David Brooks and the Sandhills Interns Take On the Badlands / by Mel Ziegler

A very chipper David called up, “Are you guys ready to go?” Three half asleep interns stumbled down the stairs, mumbling some words of agreement.  “Don’t overdo it on the granola, we’re going to eat at the Livestock auction,” David warned.  Well, nobody was listening and we all overdid it on the granola.   We piled in the car and made our way to the Sheridan Livestock Auction where we ran into the most beautiful border collie puppy, and made room for a wonderful second breakfast at the Café.  We watched a couple of cows get unloaded, and decided it was time to start the real road trip: Our journey to the Badlands.  

Of course, no road trip with David Brooks is complete without a couple of educational stops.  First, we stopped at a car wash to try and remedy the damage we had done by off-roading to go bird watching a few days before.  We would later learn that it would take not one, but three different attempts at cleaning to get rid of all of the sand.  A few bird-spottings later, we were in South Dakota.

We drove to the historic site of the Wounded Knee Massacre at the Pine Ridge Indian Reservation. Here a deadly conflict took place in 1890 between the Lakota people and representatives of the U.S. government, leaving 150 Lakota men, women, and children dead and 51 more wounded. It is also the site of the 1973 protest in which members of the American Indian Movement occupied Wounded Knee for 71 days to call to attention the conditions on the reservation. We met a woman selling dream catchers and jewelry who was kind to let us know that Sioux, the name used on the site maker, is a French-given name that translates to “snake in the grass,” and people of Pine Ridge definitely prefer to be called the Lakota.  She then directed us to visit an informational sign on the historic event, and told us about an up-and-coming museum to be opened by next summer. We walked up the hill to pay our respects at the mass gravesite of the victims, which continues to be a community graveyard today for family members funerals.
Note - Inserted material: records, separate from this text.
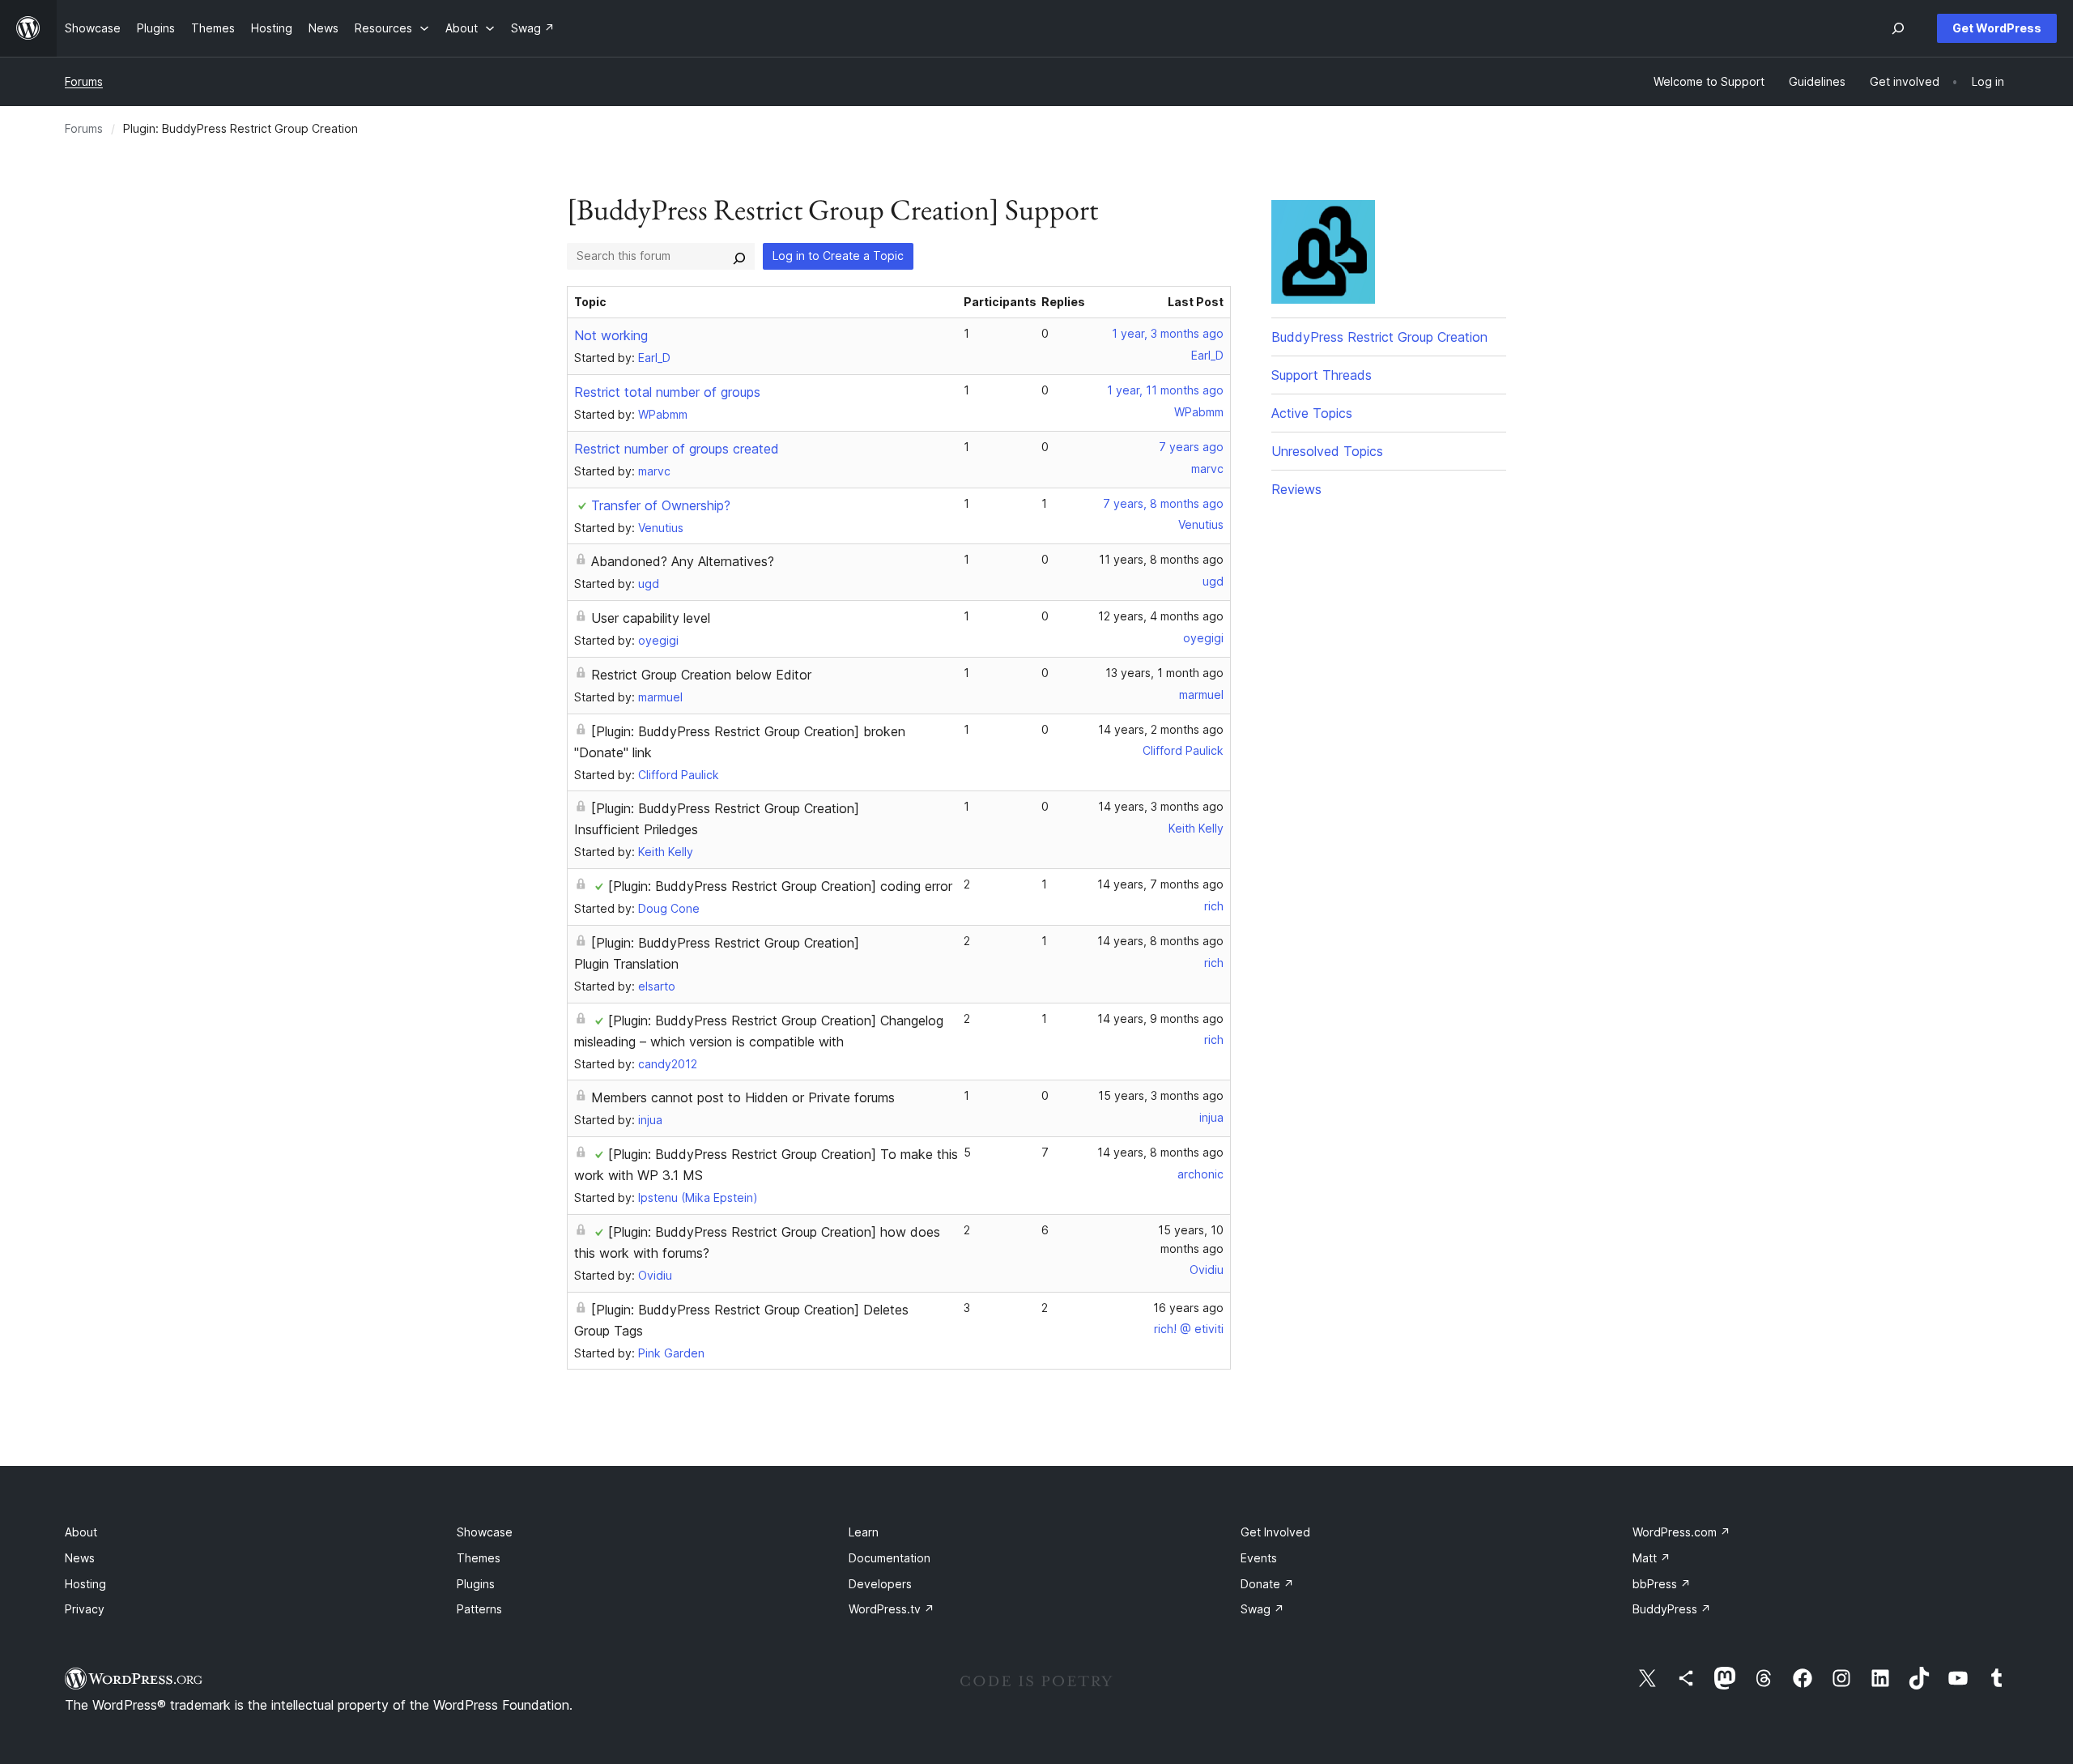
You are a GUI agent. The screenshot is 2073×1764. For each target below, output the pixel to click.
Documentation (889, 1558)
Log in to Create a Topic (838, 255)
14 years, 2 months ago (1161, 729)
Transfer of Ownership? (660, 505)
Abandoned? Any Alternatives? (682, 561)
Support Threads (1321, 375)
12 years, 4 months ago (1161, 616)
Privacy (84, 1609)
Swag (1262, 1609)
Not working (611, 335)
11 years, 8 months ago (1161, 559)
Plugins (476, 1584)
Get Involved (1275, 1532)
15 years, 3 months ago (1161, 1095)
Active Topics (1311, 413)
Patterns (479, 1609)
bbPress (1661, 1584)
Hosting (85, 1584)
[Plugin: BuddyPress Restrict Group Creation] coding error (780, 886)
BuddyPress (1671, 1609)
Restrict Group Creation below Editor (701, 675)
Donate (1267, 1584)
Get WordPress (1996, 28)
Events (1259, 1558)
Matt (1651, 1558)
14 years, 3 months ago (1161, 806)
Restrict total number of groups (667, 392)
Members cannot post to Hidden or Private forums (743, 1097)
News (80, 1558)
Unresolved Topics (1327, 451)
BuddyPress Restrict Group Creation (1379, 337)
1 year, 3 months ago (1168, 333)
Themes (478, 1558)
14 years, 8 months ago (1160, 941)
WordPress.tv (891, 1609)
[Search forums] (739, 256)
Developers (880, 1584)
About (81, 1532)
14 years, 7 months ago (1160, 884)
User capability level (650, 618)
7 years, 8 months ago (1163, 503)
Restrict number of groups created (676, 449)
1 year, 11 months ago (1165, 390)
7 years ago (1191, 447)
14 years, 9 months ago (1160, 1018)
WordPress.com (1681, 1532)
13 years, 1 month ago (1164, 673)
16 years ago (1188, 1307)
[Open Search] (1898, 28)
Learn (864, 1532)
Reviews (1296, 489)
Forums (84, 81)
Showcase (485, 1532)
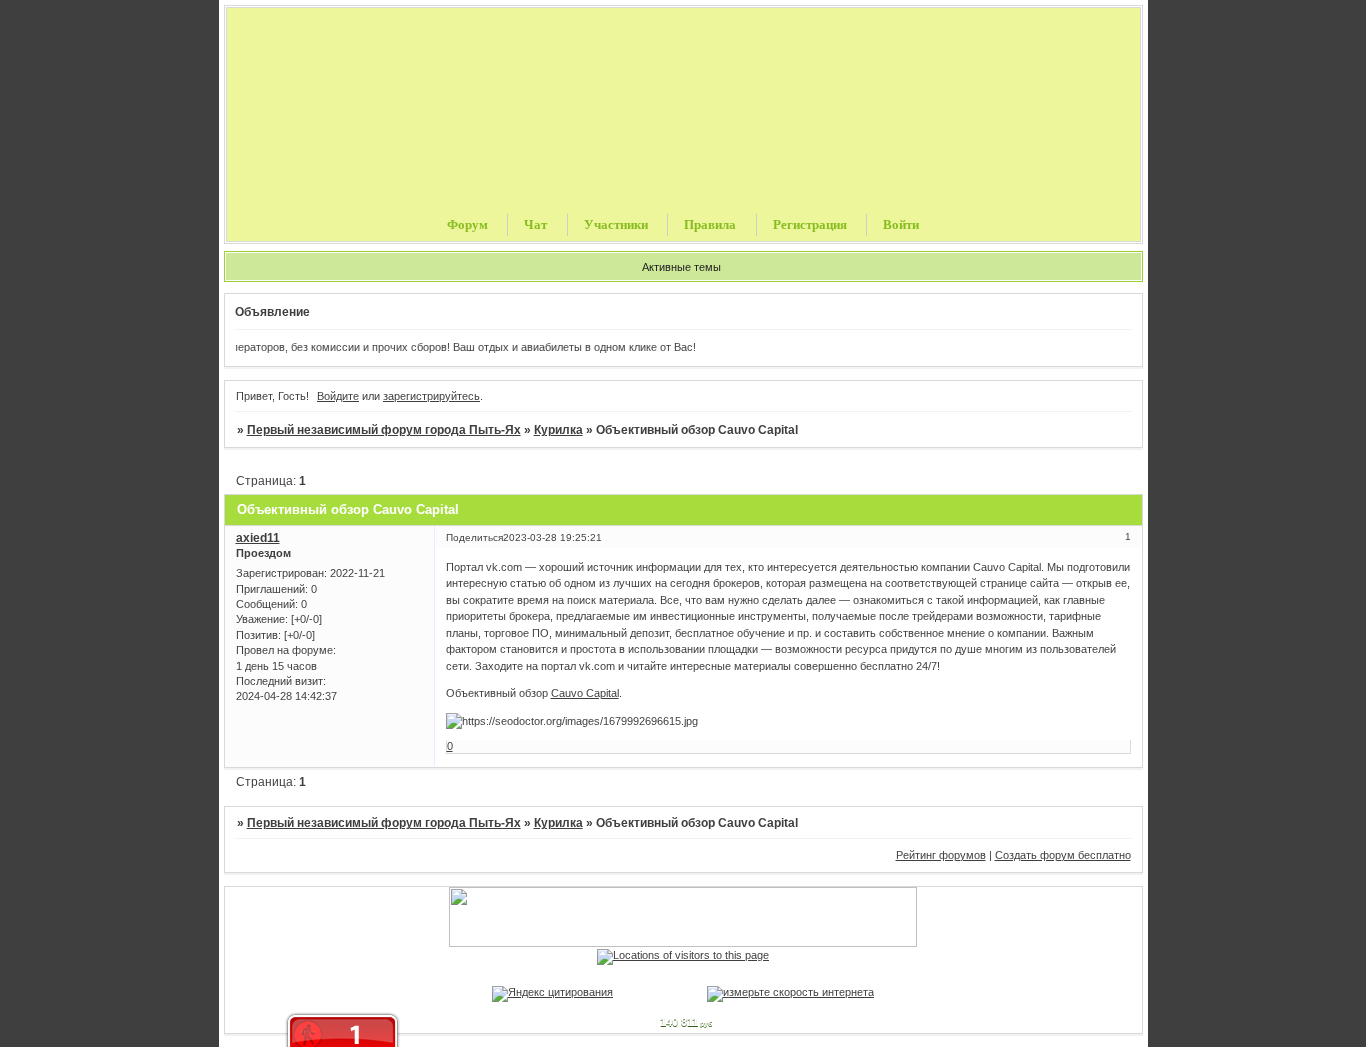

For many of us this was our first time on a Native American Reservation.  It opened up many questions for me as we piled back in the car and headed for the Badlands.  Slowly, the landscape began to change from rolling grasslands, to magnificent layered rock formations, awesome spires, and breathtaking canyons.  We made our way through the park and found the start of the Saddle Pass trail. Us interns hiked to the tallest peak in sight, after David challenged us to get to the top.  While waiting for David to join us, we spotted him, at least 600 feet below us, chasing birds with his binoculars.  We half hiked, half stumbled down the peak to meet up with him and continue the search for the elusive Prairie Eagle.  Our hiking was cut short when we realized that we all toted cameras along instead of bottles of water.  

By the way, the Wall Drug Store has the best advertising strategies I’ve ever seen.  Immediately after chugging the remainder of the water bottle I left in the car, I saw a sign that said “Free Ice Water” just outside of Badlands National Park.  A few more followed advertising ice cream, lunch, and 5¢ coffee. Sold.

“Are you sure you guys don’t want a real lunch?” David asked. “No,” we said in unison with a mouthful of ice cream. He shrugged and finished his sandwich while we chowed down on twenty dollars’ worth of red raspberry ice cream. We then walked around in awe of this overwhelming landmark in American tourism.  Wall boasted kitschy western storefronts, photo opportunities, an arcade, and walls upon walls of souvenirs.  After falling victim to the clever marketing ploys of Wall, we journeyed forth to Mount Rushmore.  

I’m pretty sure everyone fell into a food coma, so I don’t remember anything from the drive, but I do remember waking up in marvel of the Black Hills National Forest.  Instead of the vast, rolling grasslands we had grown accustomed to in the Sandhills, we were suddenly surrounded by mountains covered in beautiful pine trees. Suddenly, Mount Rushmore was no longer just a picture I remembered in my third grade textbook.  We brought our own binoculars and took turns waiting to examine the monument up close and personal.  This soon devolved into us Photoshopping our own faces over top of the “four most important men in American history at the time it was built” via Snapchat. (P.S. Don’t go to Mt Rushmore at sunset because it’s backlit and you’ll go blind from trying to look at it for too long.)

The time finally came to go back home to the Sandhills Institute.  It was a long, arduous, and hangry drive.  Just before we made it home, we nearly hit three black cows that had gotten loose!  Luckily, Marguerite was brave enough to get out of the car and herd them inside of one of our pastures to stay until morning.  We snuck back into the house around eleven at night, and proceeded to eat all of the leftovers in the fridge.  We ended the night marveling at all of the potential for adventure that lies around the Sandhills Institute.  In just a day trip, we saw a National Park, Monument, and Historic Landmark. We even fostered friendships between aspiring and professional artists along the way.